The Aftermath. After the telecom bubble burst, depressed Internet transport prices would continue well into the middle of the decade.  If you're wondering how low  

In 2006, Level 3 needed additional transatlantic capacity, so it purchased 600Gbps of lit capacity on another carrier's transatlantic fiber.  At the time of this purchase, though, Level 3 was carrying 480Gbps of traffic on its own transatlantic subsea cable system; a system that was scalable to 1.28Tbps.  In other words, Level 3 already owned unlit transatlantic capacity, but using its own fiber didn't make sense because wholesale prices had dropped below operational and replacement costs!

The Biggest Lie About Capital Investment

The central deception of Free Press's entire misleading capex narrative is, of course, the notion that the 2002 Cable Modem Order was the defining event for broadband Internet capital investment.  As explained above, the telecom bubble had little to do with Title II, and neither did the bust.  Moreover, broadband Internet services, in particular, benefited more from the bust (post Title I classification), than they did from the boom.

The cheap [below-cost] Internet bandwidth of the early/mid-2000s led to a lot of web application experimentation and new Internet companies.  Consumers responded quickly, and favorably, to the new, high bandwidth Internet applications, like Myspace. Xbox, and Youtube.    

This led to strong consumer broadband Internet adoption, which could not have been possible if the broadband ISPs had under-invested in their networks.  The FCC data show broadband Internet services increased by a factor of about 4.5 between 2002 and 2008; from 17 million customers in 2002 (see Table 3) vs. around 75 million telco and cable broadband customers in 2008 (see Table 1). 
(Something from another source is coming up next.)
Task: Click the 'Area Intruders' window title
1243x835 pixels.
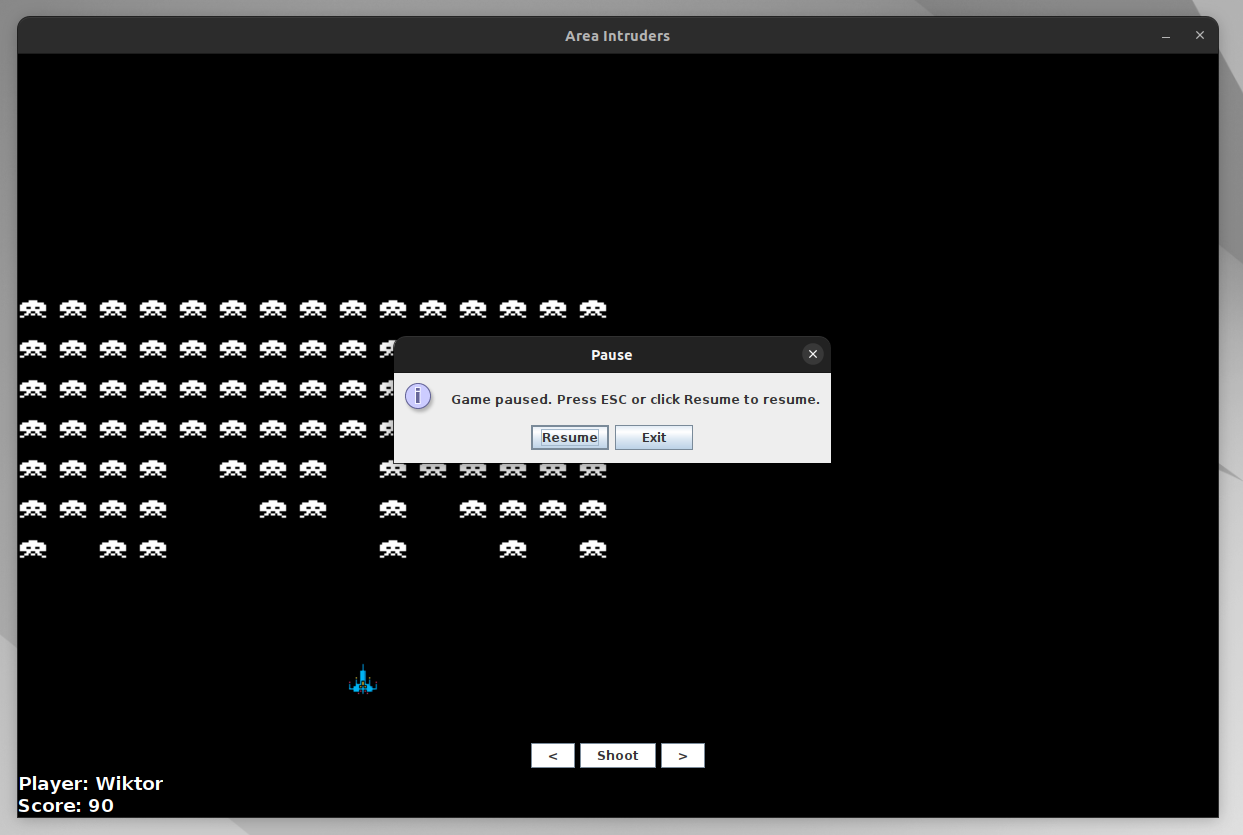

Indeed, this 400-500% increase in demand for broadband Internet service compares favorably with total bandwidth demand growth of around 300% during last half of the 1990s. See Galbi at Table 2.  In fact, the success of the broadband Internet economy (Internet companies, backbones, metro fiber providers, and broadband ISPs) from 2002-2008 would finally end the bandwidth glut, and bring back demand for new "Title II" Internet transport capacity, including transatlantic capacity.

Free Press tries to prove that broadband ISPs are lying about their concerns with potential new, and undefined, rules under a Title II reclassification.  But, if the FCC is tempted to change its regime based on erroneous cause-effect propositions that ignore historical facts, then it would seem the broadband ISPs have every reason to fear the unintended effects that will accompany a new regulatory classification.